OSDU data platform has two additional service that are used together with policy service to perform data authorization:

Entitlements service which provides information about user group membership,

Legal service that provides additional attributes that can be used to conform to legal and organizational regulations.

The data authorization policies define the requests to OSDU services and assertions required by OPA to evaluate user authorization. Entitlements service requires the x-user-id header and data-partition-id header for all calls to evaluate that a user belongs to a service group within a partition to be authorized to access a record or make a request, which is why these headers must be included in the policies api calls to OSDU services.

Policy Service APIs are consistent with other OSDU APIs in a way that they require Bearer token as authorization header and data partition as data-partition-id header for all the calls.

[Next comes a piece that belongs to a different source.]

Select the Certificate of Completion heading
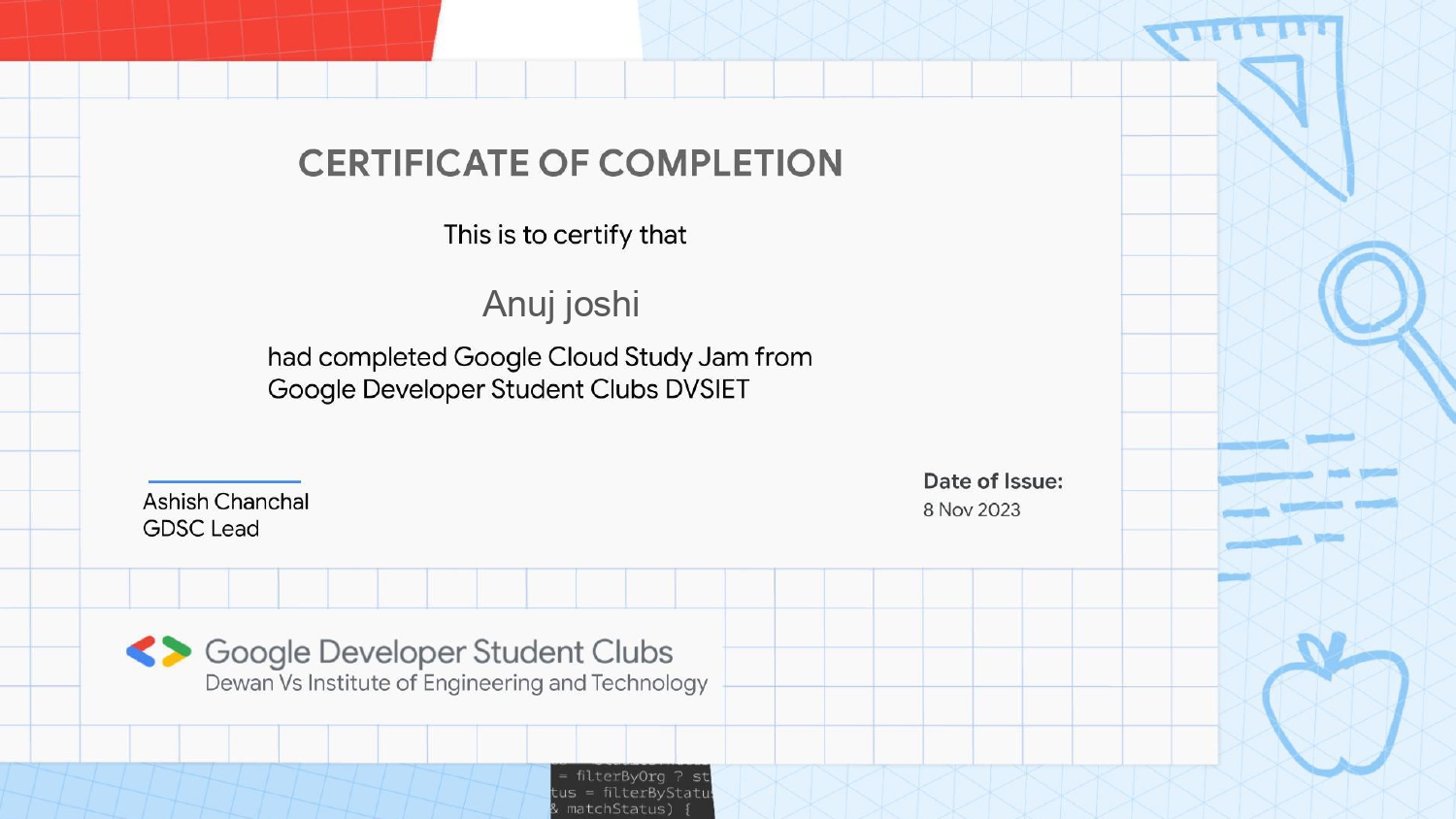 570,163
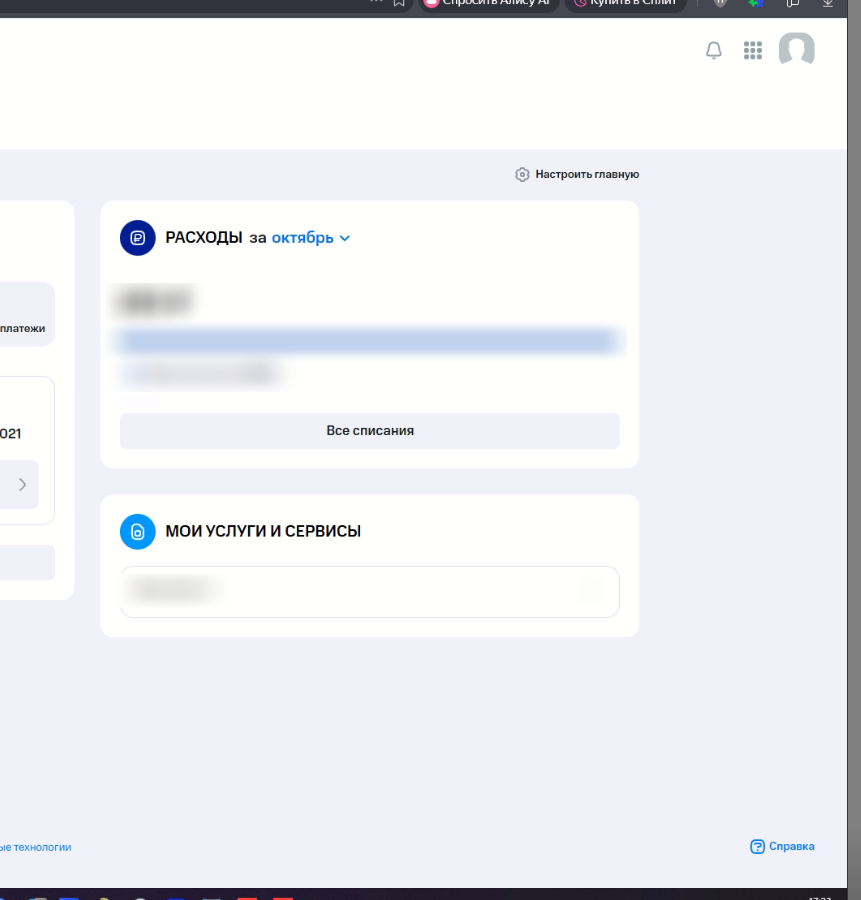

Similarly, user making the call needs to be in a necessary service group to be authorized to make the call.

For policy service, the relevant service groups are service.policy.user and service.policy.admin (configurable in conf.py but this will not update inline doc for OpenAPI/swagger, etc).

OSDU data platform policy designers that have required permissions (e.g., OSDU admin) can use information about:

  • Data or more specifically record metadata that contains id, kind, acl, legal, and tags;
  • Entitlements groups which correspond to flattened list of all groups user is a member of and can be used in record acl;
  • Legal tags which are referenced from record legal block; to write complex expressions defining who can discover and access what data.